Request | Reproduce the review report word for word, between "L105, Figure 1c: It" and "for non-landslide points?", inclusive.

Text shown |
________________

Review Reports - Landslide Susceptibility Mapping Optimization for Improved Risk Assessment Using Multicollinearity Analysis and Machine Learning Technique

Round 1

Reviewer 1 Report

Comments and Suggestions for Authors

This study takes the Doti District of Nepal as the research area, integrates multicollinearity analysis (e.g., PCA), machine learning methods such as Random Forest and Permutation Importance, conducts research on landslide inventory construction, susceptibility modeling, and risk assessment, and finally generates a regional landslide risk map, providing technical support for local landslide disaster management. However, the paper still has the following issues:

L43, Introduction section: There are only 15 cited literatures, which is insufficient in quantity and has gaps in coverage. It fails to systematically review the landslide research results in the Doti District or similar Himalayan mountainous areas; at the same time, it does not elaborate on the theoretical and application significance of the research, nor does it focus on the particularities of the Doti District, making it difficult to highlight the regional pertinence of the research.
L105, Figure 1c: It is recommended to clearly mark the landslide scope in the figure to enhance the clarity of the spatial positioning of the landslide; in addition, the fourth photo in the figure has insufficient clarity, and it is recommended to replace it with a high-resolution image.
L109: Was the landslide inventory work verified through field surveys? What are the selection criteria for non-landslide points?

________________

Source excerpt |

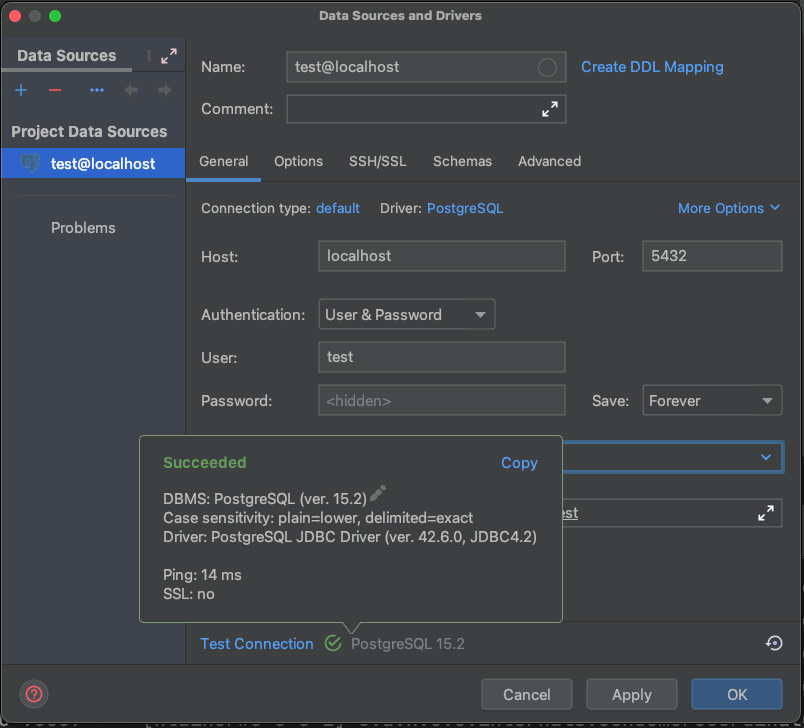Expand the More Options menu

click(x=728, y=208)
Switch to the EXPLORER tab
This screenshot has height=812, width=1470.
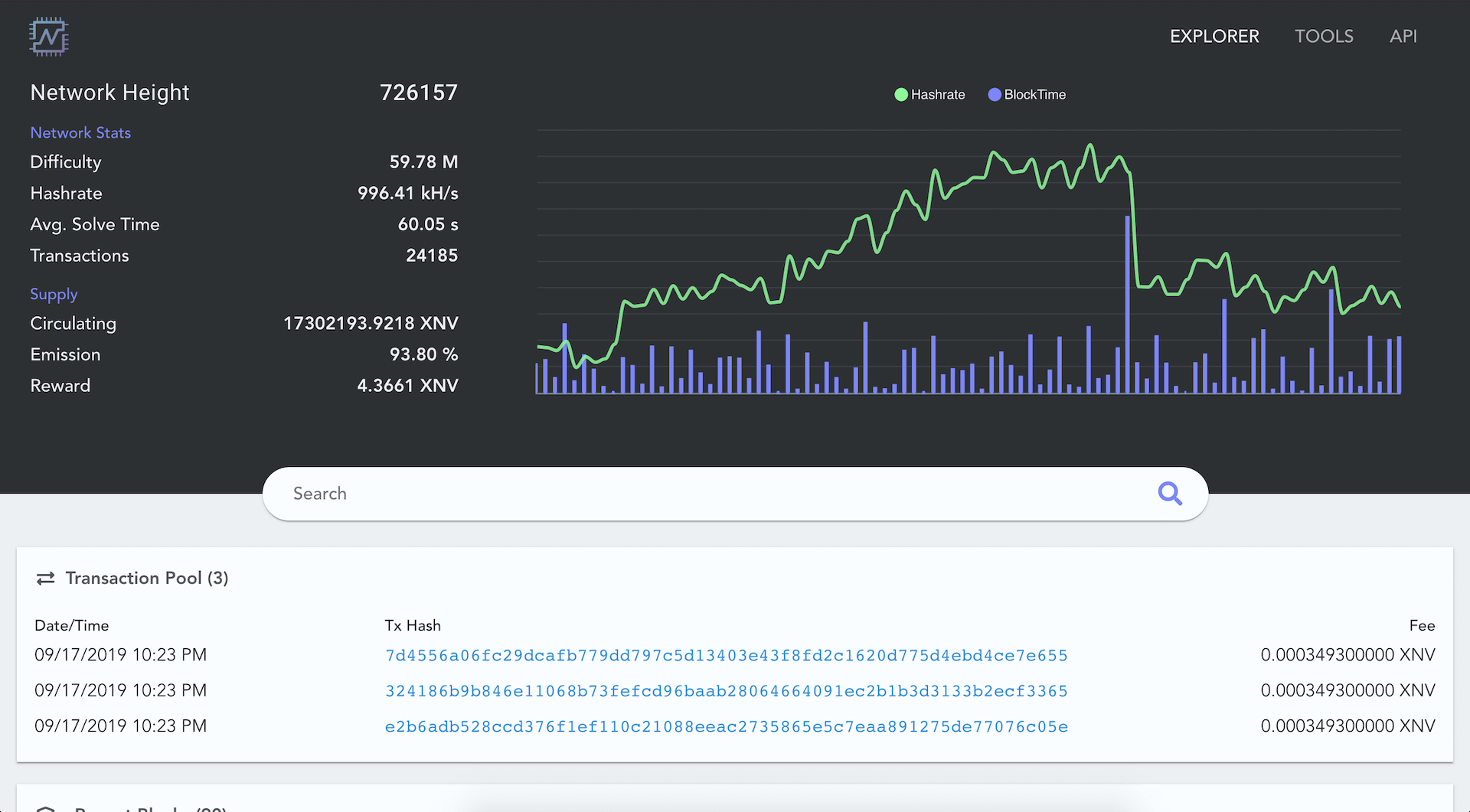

________________

Result for this exercise |
L105, Figure 1c: It is recommended to clearly mark the landslide scope in the figure to enhance the clarity of the spatial positioning of the landslide; in addition, the fourth photo in the figure has insufficient clarity, and it is recommended to replace it with a high-resolution image.
L109: Was the landslide inventory work verified through field surveys? What are the selection criteria for non-landslide points?